---------- Input records
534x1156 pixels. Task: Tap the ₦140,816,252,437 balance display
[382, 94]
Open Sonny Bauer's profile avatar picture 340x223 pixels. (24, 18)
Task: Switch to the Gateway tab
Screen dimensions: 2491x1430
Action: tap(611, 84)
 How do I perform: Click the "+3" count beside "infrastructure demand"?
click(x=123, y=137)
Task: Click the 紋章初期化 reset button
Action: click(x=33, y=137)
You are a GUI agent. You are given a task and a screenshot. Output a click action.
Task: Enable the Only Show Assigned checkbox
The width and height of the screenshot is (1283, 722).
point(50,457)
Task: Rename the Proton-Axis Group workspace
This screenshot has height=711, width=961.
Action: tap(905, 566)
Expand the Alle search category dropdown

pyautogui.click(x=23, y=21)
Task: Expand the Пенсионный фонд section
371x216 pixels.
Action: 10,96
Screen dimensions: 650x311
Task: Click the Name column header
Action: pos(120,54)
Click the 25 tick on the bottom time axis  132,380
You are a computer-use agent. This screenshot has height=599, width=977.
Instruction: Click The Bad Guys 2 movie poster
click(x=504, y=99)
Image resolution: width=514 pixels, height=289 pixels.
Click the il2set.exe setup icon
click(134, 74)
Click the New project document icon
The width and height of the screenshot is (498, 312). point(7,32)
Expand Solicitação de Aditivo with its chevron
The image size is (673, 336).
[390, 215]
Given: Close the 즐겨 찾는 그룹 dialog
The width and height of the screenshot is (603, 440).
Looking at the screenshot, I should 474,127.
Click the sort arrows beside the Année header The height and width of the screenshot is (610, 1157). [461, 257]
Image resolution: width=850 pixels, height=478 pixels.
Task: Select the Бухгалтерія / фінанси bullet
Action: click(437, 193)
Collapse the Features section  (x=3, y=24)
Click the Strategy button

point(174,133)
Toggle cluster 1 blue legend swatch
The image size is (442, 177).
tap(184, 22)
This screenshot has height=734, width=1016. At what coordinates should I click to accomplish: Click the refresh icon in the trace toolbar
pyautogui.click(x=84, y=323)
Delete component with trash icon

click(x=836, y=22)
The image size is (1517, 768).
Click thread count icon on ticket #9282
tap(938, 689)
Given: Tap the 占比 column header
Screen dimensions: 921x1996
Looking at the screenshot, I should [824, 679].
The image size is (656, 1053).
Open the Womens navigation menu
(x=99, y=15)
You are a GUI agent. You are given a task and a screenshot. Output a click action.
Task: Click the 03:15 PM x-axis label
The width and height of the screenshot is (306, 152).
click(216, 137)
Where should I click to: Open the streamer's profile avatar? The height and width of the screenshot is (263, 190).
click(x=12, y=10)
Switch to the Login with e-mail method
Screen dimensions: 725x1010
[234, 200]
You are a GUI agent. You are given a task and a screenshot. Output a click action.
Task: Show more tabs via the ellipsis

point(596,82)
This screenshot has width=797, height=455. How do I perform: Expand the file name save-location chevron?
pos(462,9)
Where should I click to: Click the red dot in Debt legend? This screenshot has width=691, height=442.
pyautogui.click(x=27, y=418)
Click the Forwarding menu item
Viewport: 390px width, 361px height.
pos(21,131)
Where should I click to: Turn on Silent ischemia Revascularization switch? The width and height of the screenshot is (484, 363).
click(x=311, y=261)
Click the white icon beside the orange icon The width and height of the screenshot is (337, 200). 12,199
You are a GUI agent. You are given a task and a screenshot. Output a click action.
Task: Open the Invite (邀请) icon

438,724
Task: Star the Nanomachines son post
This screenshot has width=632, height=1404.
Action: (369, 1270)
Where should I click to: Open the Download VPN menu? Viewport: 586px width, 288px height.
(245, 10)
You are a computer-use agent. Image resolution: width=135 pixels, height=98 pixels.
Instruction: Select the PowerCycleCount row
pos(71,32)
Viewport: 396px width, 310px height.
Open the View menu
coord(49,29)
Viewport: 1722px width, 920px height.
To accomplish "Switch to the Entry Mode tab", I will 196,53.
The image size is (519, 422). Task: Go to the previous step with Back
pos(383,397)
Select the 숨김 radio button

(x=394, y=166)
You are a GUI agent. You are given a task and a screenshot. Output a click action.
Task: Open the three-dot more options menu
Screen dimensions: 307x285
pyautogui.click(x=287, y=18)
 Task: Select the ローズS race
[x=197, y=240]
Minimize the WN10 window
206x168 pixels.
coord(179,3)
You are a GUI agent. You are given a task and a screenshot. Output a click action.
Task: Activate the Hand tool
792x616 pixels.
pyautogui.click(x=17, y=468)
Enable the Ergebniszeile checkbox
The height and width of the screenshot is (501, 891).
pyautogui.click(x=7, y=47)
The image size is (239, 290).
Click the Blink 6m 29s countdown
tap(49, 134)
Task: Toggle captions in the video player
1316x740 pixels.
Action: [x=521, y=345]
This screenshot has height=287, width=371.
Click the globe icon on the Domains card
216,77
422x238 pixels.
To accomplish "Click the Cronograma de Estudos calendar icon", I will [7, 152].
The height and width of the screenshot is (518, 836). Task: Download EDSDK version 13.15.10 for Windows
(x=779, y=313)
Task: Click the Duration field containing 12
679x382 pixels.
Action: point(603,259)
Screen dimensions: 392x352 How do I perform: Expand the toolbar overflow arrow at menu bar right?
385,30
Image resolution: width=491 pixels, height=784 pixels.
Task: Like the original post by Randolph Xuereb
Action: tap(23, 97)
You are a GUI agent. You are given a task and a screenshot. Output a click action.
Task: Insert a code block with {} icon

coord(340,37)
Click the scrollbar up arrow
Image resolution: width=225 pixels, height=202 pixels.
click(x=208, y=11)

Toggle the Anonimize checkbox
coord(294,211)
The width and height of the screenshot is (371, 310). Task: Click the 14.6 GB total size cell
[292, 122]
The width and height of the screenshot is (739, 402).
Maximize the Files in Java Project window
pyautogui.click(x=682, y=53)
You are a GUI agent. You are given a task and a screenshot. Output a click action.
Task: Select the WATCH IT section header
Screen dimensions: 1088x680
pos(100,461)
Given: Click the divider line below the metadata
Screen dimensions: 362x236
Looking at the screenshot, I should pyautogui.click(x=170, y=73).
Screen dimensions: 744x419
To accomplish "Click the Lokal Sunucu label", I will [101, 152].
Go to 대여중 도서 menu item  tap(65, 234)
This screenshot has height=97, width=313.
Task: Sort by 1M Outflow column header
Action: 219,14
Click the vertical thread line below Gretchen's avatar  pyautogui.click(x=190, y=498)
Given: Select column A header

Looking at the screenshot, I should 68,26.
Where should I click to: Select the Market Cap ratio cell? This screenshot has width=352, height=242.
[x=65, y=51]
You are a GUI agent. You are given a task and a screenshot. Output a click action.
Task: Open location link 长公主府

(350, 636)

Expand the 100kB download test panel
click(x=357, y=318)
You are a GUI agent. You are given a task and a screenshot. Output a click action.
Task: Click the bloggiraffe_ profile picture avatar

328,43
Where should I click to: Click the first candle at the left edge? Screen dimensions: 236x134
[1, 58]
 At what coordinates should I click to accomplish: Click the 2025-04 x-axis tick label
--------------------
Given exercise:
Arrange the material as a Markdown table with the columns Row and Line. Begin at the line that contains "Screen dimensions: 392x352", stop after the last line of the material, and leave out blank lines.

Answer for the task:
| Row | Line |
|---|---|
| 1 | Screen dimensions: 392x352 How do I perform: Expand the toolbar overflow arrow at menu bar right? |
| 2 | 385,30 |
| 3 | Image resolution: width=491 pixels, height=784 pixels. |
| 4 | Task: Like the original post by Randolph Xuereb |
| 5 | Action: tap(23, 97) |
| 6 | You are a GUI agent. You are given a task and a screenshot. Output a click action. |
| 7 | Task: Insert a code block with {} icon |
| 8 | coord(340,37) |
| 9 | Click the scrollbar up arrow |
| 10 | Image resolution: width=225 pixels, height=202 pixels. |
| 11 | click(x=208, y=11) |
| 12 | Toggle the Anonimize checkbox |
| 13 | coord(294,211) |
| 14 | The width and height of the screenshot is (371, 310). Task: Click the 14.6 GB total size cell |
| 15 | [292, 122] |
| 16 | The width and height of the screenshot is (739, 402). |
| 17 | Maximize the Files in Java Project window |
| 18 | pyautogui.click(x=682, y=53) |
| 19 | You are a GUI agent. You are given a task and a screenshot. Output a click action. |
| 20 | Task: Select the WATCH IT section header |
| 21 | Screen dimensions: 1088x680 |
| 22 | pos(100,461) |
| 23 | Given: Click the divider line below the metadata |
| 24 | Screen dimensions: 362x236 |
| 25 | Looking at the screenshot, I should pyautogui.click(x=170, y=73). |
| 26 | Screen dimensions: 744x419 |
| 27 | To accomplish "Click the Lokal Sunucu label", I will [101, 152]. |
| 28 | Go to 대여중 도서 menu item  tap(65, 234) |
| 29 | This screenshot has height=97, width=313. |
| 30 | Task: Sort by 1M Outflow column header |
| 31 | Action: 219,14 |
| 32 | Click the vertical thread line below Gretchen's avatar  pyautogui.click(x=190, y=498) |
| 33 | Given: Select column A header |
| 34 | Looking at the screenshot, I should 68,26. |
| 35 | Where should I click to: Select the Market Cap ratio cell? This screenshot has width=352, height=242. |
| 36 | [x=65, y=51] |
| 37 | You are a GUI agent. You are given a task and a screenshot. Output a click action. |
| 38 | Task: Open location link 长公主府 |
| 39 | (350, 636) |
| 40 | Expand the 100kB download test panel |
| 41 | click(x=357, y=318) |
| 42 | You are a GUI agent. You are given a task and a screenshot. Output a click action. |
| 43 | Task: Click the bloggiraffe_ profile picture avatar |
| 44 | 328,43 |
| 45 | Where should I click to: Click the first candle at the left edge? Screen dimensions: 236x134 |
| 46 | [1, 58] |
| 47 |  At what coordinates should I click to accomplish: Click the 2025-04 x-axis tick label |